One person asked the bishop when she thought things would return to normal in the church and in society. The bishop was clear that she expects a “new normal” to emerge, one that is better than the “old normal.”
“If we’re really honest, ‘normal’ wasn’t really that ‘normal,’ anyway,” said Bishop Easterling. “We’re never going to go back. But as we move forward, they’ll be some things that will change in our lives, things that, because of new ways of being together, new ways of experiencing church, new ways of connecting with each other – I pray we take some of those things out of this ‘COVID cave’ when we’ve come out.
“And I hope we’re better,” the bishop continued. “I hope we’ve missed one another so much that when we see one another, we stop judging each other by our skin color, stop judging each other by our weight, stop judging each other by our language, stop judging each other by our able-ism – I hope we’ve missed each other so much that all we’re able to do is love one another.”
Another person asked Bishop Easterling what she considered to be an “amazing” question: how teenagers can serve in the church right now.
“Because so much worship is happening virtually,” she said, “because our homes have become production studios, what an awesome time for everyone to play a greater role in our services.”
Bishop Easterling noted that she’s told her pastors and worship leaders throughout the Baltimore-Washington Conference not to shoot for perfect production qualities, “you know, Broadway-style productions,” she said. “I pray that with all the fits and starts, the kinks and problems that one runs into, that we let everyone have an opportunity to be a part of worship. It doesn’t have to be perfect. All it has to be is Spirit-filled.”
On a more personal note, someone asked the bishop what to do if they don’t feel comfortable in their own bodies. The bishop’s advice: No one is perfect; stop comparing yourself to others; and avoid negative self-talk.
“Beloved, I am on this journey with you,” Bishop Easterling said. “Let me tell you something: I can get 25 letters that say, ‘bishop, you did that thing; that was wonderful,’ and I can get one (letter) that says, ‘umm, I didn’t like that.’ I have to pull myself away from the one and center myself back in something positive. I’m not telling you something I don’t know; I’m telling you what I do know.”

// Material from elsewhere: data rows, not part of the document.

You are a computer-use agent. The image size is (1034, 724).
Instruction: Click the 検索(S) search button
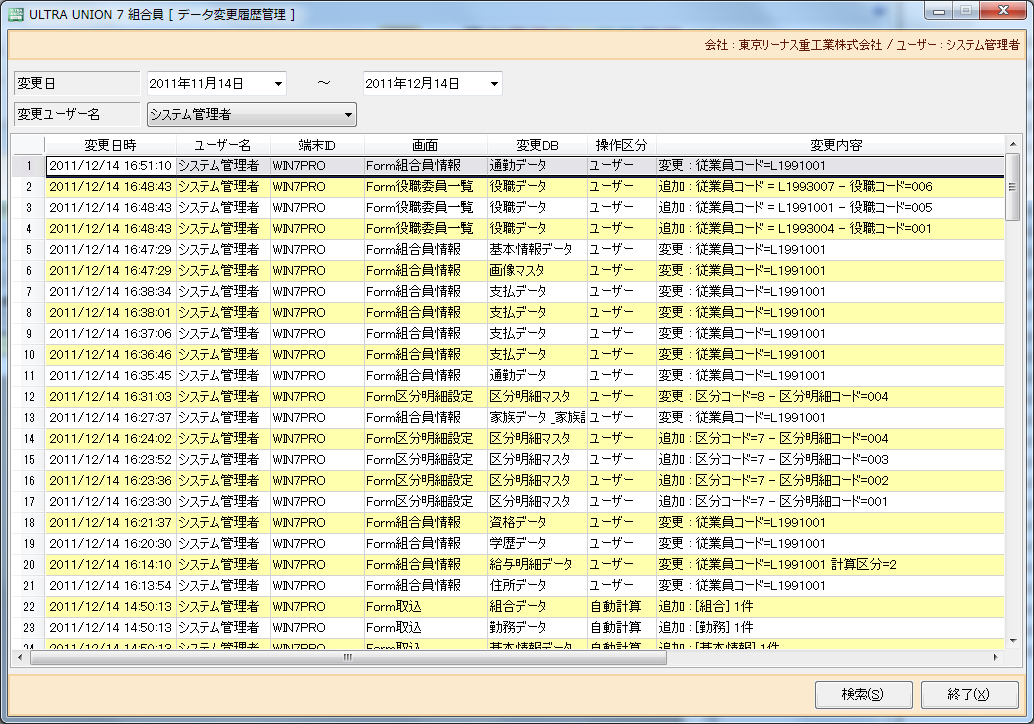(x=862, y=694)
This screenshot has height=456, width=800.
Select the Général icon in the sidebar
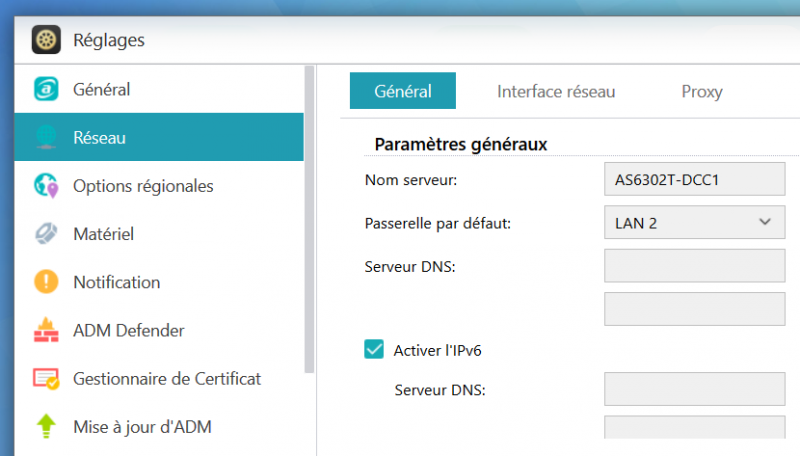point(46,90)
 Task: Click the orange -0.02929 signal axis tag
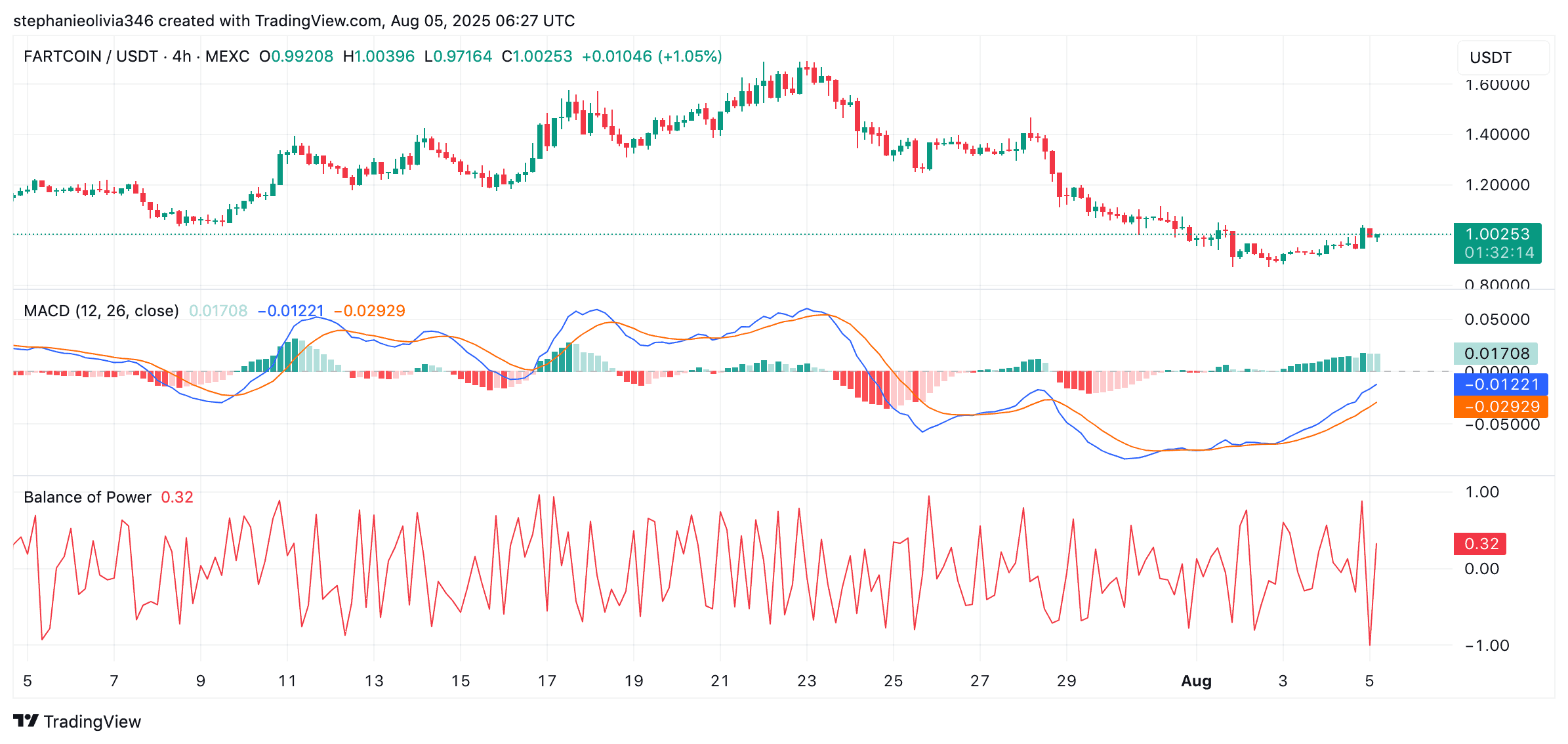pos(1501,407)
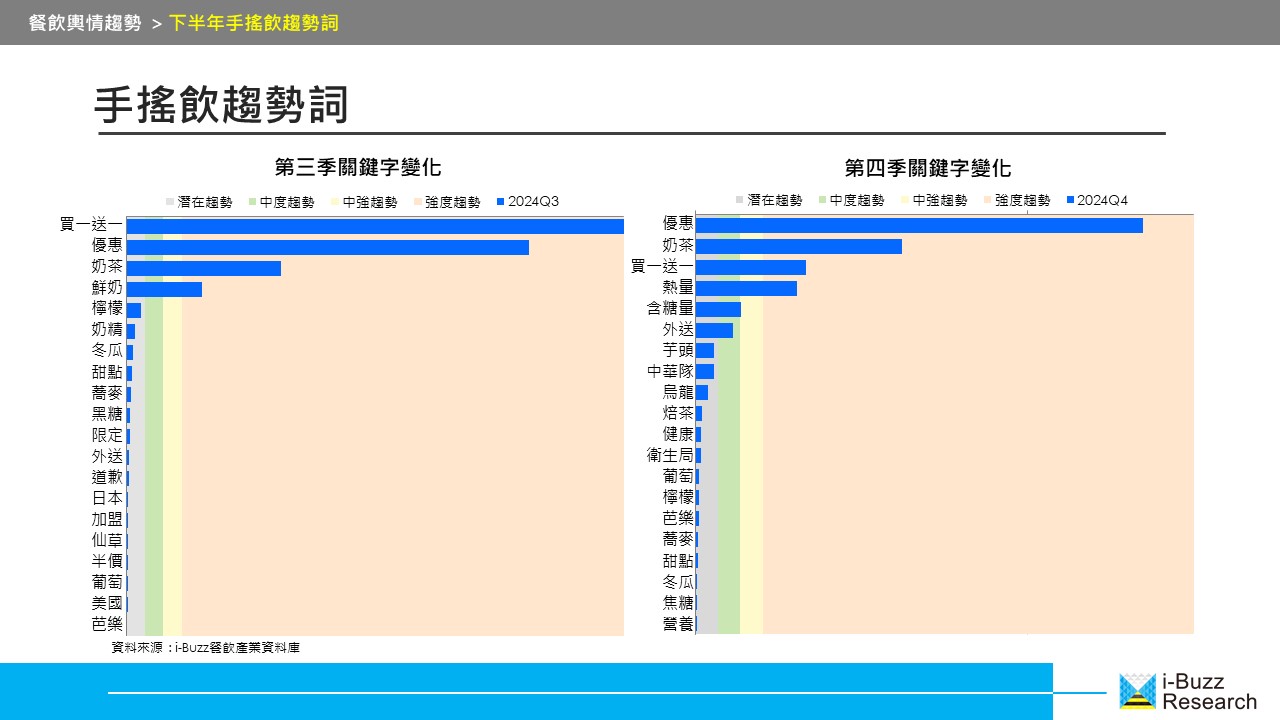Click the 資料來源 source note text
Image resolution: width=1280 pixels, height=720 pixels.
pos(205,648)
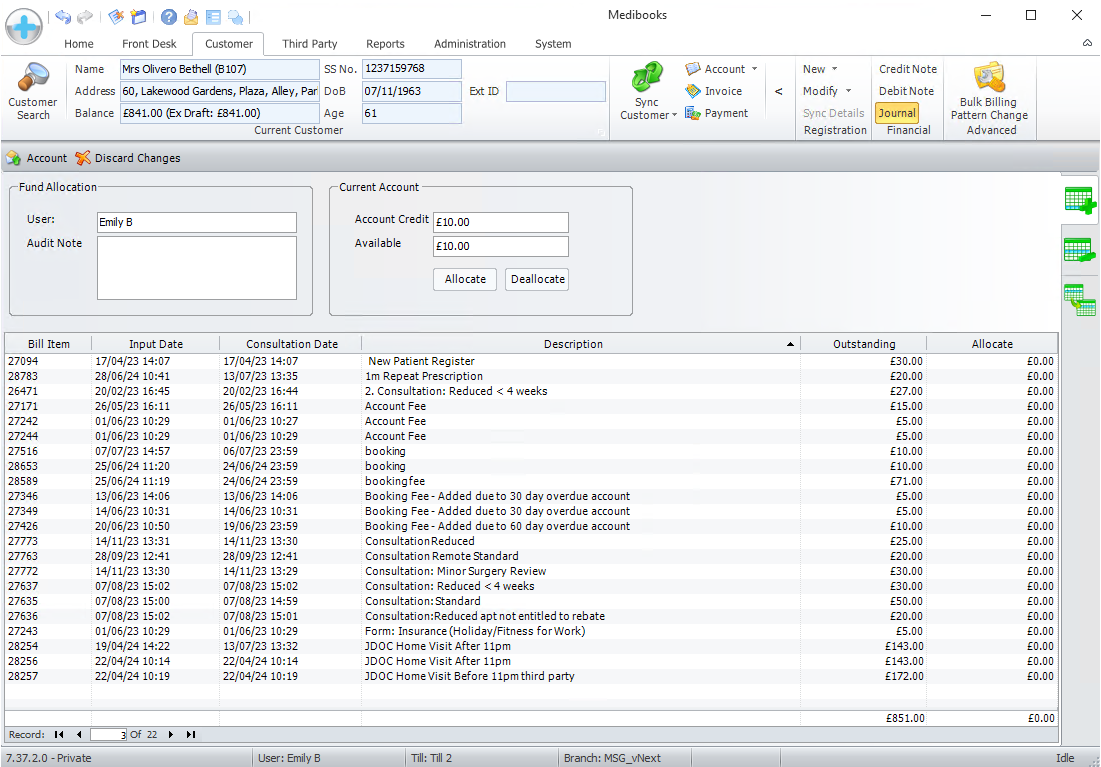The width and height of the screenshot is (1101, 767).
Task: Go to the last record in navigator
Action: pyautogui.click(x=190, y=735)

Other topics included whether pineapple belongs on pizza (“don’t ruin my pizza with pineapple,” she said, “give me sausage, pepperoni, and extra cheese”); if she still likes Tom Brady, who used to play quarterback for the New England Patriots (the bishop is an avid fan of this team) but who now plays for the Tampa Bay Buccaneers and who were playing in the Super Bowl (“I’m mad at him, but you know what? I’ve had to forgive him; say that he had the right to do with his career what he wanted”); and that her life Scripture is Jeremiah 12:5 (“If you have raced with people and are worn out, how will you compete with horses? If you fall down in an open field, how will you survive in the forest along the Jordan?”).
The bishop closed her time with ROCK(ish) by answering the question, “what is one thing you know now that you wish you knew as a youth?”
“To know that better was coming; I wish I had more of that confidence back then,” she said, “and had been better able to just breathe and be comfortable with myself, where I was, what I was doing, trusting in the future that God had planned for me.”
On Saturday, Feb. 6, multiple workshops offered participants opportunities to learn about and discuss racism, human rights, mental health, life after high school, and faith in the time of COVID. Links to these Zoom recordings will be posted on the BWC’s ROCK webpage.